We now increase the number of disc components of $S_g \setminus (\alpha \cup \beta) $ by splicing in a 1-handle to $\beta$ . We take any segment of $\beta \setminus (\alpha \cap \beta)$ and create a new intersection of it with any segment of $\alpha \setminus (\alpha \cap \beta )$ . Choosing the $\beta$ -segment(handle) that is associate with the two $3{\rm 's}$ of diagram (6·5), we create a new intersection of $\alpha$ and $\beta$ in the (5, 1) segment of $\alpha$ . This splicing procedure corresponds to dividing a 1-handle into two 1-handles. Diagram (6·6) shows the resulting array. (This splicing procedure is in the spirit of the “finger moves” of [ Reference Jeffreys9 ].)

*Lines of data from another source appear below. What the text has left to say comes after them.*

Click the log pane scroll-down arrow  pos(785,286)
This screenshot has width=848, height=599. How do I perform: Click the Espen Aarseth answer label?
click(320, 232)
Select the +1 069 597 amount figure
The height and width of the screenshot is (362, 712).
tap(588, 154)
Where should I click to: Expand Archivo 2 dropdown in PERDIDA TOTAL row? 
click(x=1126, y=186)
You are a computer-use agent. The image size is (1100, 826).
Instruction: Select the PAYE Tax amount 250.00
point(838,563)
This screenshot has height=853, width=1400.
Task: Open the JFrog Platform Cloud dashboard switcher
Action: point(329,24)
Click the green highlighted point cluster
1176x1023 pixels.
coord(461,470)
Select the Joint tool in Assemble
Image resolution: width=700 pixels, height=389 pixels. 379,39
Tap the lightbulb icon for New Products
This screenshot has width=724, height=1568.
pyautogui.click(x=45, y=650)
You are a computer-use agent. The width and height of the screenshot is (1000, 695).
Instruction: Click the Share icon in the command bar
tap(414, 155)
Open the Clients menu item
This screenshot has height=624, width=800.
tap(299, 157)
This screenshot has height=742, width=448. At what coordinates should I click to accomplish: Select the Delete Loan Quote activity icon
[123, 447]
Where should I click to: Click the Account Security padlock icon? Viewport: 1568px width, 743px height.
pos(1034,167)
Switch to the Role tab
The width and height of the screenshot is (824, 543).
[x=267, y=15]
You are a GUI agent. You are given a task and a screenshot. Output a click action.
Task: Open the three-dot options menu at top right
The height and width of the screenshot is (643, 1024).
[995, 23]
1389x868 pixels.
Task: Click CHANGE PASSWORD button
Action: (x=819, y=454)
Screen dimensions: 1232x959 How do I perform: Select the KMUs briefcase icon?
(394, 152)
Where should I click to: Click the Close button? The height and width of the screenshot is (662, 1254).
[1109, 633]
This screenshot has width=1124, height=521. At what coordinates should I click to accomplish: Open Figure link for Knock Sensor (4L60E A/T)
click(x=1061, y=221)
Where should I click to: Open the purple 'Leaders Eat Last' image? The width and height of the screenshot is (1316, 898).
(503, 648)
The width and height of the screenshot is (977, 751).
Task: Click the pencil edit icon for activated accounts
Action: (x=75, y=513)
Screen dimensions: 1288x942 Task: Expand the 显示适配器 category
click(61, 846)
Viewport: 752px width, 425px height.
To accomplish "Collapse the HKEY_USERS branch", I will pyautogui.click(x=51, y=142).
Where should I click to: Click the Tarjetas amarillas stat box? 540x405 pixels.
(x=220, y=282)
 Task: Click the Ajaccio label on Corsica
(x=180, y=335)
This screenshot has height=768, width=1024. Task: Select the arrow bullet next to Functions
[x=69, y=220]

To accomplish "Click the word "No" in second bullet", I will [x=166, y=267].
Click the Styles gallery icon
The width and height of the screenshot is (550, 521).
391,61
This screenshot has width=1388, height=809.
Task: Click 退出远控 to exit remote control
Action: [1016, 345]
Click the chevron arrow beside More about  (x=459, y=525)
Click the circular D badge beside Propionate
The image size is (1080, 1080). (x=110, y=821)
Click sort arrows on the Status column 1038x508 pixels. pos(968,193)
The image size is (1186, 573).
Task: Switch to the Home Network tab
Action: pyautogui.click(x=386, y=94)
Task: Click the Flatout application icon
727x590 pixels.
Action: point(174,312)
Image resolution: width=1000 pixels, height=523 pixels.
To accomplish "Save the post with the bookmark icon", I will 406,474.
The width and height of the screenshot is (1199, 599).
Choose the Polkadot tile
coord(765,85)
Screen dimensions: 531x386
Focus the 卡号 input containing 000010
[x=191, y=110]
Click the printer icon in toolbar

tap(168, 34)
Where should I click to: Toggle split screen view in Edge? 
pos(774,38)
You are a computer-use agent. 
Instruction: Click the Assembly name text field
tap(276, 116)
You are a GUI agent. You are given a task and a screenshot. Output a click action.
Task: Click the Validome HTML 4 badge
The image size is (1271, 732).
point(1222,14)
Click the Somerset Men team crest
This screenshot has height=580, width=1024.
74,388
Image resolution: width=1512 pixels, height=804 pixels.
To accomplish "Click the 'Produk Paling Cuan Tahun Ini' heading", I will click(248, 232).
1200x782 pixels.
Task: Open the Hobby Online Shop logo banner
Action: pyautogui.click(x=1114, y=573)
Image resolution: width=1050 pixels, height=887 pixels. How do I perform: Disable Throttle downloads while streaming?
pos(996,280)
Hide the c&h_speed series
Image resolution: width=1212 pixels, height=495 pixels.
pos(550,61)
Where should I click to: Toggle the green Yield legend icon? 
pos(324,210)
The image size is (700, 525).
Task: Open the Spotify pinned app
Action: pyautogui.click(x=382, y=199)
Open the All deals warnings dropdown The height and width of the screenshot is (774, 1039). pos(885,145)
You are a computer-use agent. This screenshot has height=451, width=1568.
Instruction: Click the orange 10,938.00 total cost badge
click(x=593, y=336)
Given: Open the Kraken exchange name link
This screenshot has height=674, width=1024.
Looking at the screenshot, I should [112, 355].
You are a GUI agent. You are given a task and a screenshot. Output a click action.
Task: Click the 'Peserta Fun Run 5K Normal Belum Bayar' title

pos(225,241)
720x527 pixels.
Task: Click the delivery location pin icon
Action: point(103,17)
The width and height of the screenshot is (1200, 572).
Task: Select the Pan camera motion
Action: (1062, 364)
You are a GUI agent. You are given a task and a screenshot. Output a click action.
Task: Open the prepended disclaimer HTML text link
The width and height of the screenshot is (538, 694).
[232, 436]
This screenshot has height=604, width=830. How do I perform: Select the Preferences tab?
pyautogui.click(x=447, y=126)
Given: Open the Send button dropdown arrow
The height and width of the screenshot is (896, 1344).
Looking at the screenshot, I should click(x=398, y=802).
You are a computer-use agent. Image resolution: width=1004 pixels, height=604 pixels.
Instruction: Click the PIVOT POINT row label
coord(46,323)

(6·6) \begin{equation}\begin{array}{ c c c c c c c }5 & 4 & 1 & 6 & 2 & 3 \\[5pt] 1 & 2 & 3 & 4 & 5 & 6 \end{array}.\end{equation}

The reader can verify that the resulting $S_3 \setminus (\alpha \cup \beta)$ is two discs. In particular, the $\alpha$ -segment (5,6) is adjacent to the two different disc components. As such we can apply the single 1-handle surgery of Section 2·1 which decreases the number of disc components of $S_3 \setminus (\alpha \cup \beta)$ back to one, while increasing the genus to 4. The resulting curve pair has the associate array of diagram (6·7).

(6·7) \begin{equation}\begin{array}{ c c c c c c c c }5 & 4 & 1 & 6 & 2 & 7 & 3 \\[5pt] 1 & 2 & 3 & 4 & 5 & 6 & 7 \end{array}.\end{equation}

So the reader can see this construction from the perspective of 1-handle splicing, we provide the ladder graph sequence in Figure 8. We remark that we have not investigated how the machinery of the A- and H-graphs would also need to be altered to allow for increasing the number of components in a sequence of 1-handle surgeries.

Fig. 8.

Top ladder graph is associated with diagram (6·5). The middle ladder graph is obtained from the top by splicing in a single 1-handle. The result is associated with a genus 3 surface with two boundary components. By doing the indicated 1-handle surgery in the bottom ladder graph we increase genus to 4 and decrease the number of boundary components back to one—obtaining filling pair of diagram (6·7).

6·2. The Jeffreys construction from [ Reference Jeffreys9 ]

As previously mentioned, in [ Reference Jeffreys9 ] finger moves are used to create filling pairs—similar to the splicing procedure just described. Specifically, a finger move is the move which throws a segment of the vertical edge to a fixed point on the horizontal edge, as shown in Figure 9. Starting from a filling pair on a torus that intersects g times, we can use finger moves to reduce boundary components and finally we have a minimal filling pair with only one boundary component.

Fig. 9.

Two finger moves with different fixed points.

It can be checked that the first finger move is the same as the surgery described in Figure 2, and the second finger move, described as the (3, 5, 4) permutation in [ Reference Jeffreys9 ], can be realised by the surgery in Figure 10 (when flipped horizontally). So it is possible to generate the constructions of [ Reference Jeffreys9 ] using the surgeries of Section 2.

Fig. 10.

Constructing the permutation (3, 5, 4) in Jeffreys’ construction.

We end this section asking the question: does there exist a small set of 1-handle surgeries (in the spirit of Section 2) that are capable of constructing all minimally intersecting coherently intersecting filling pairs of curves for a specified genus?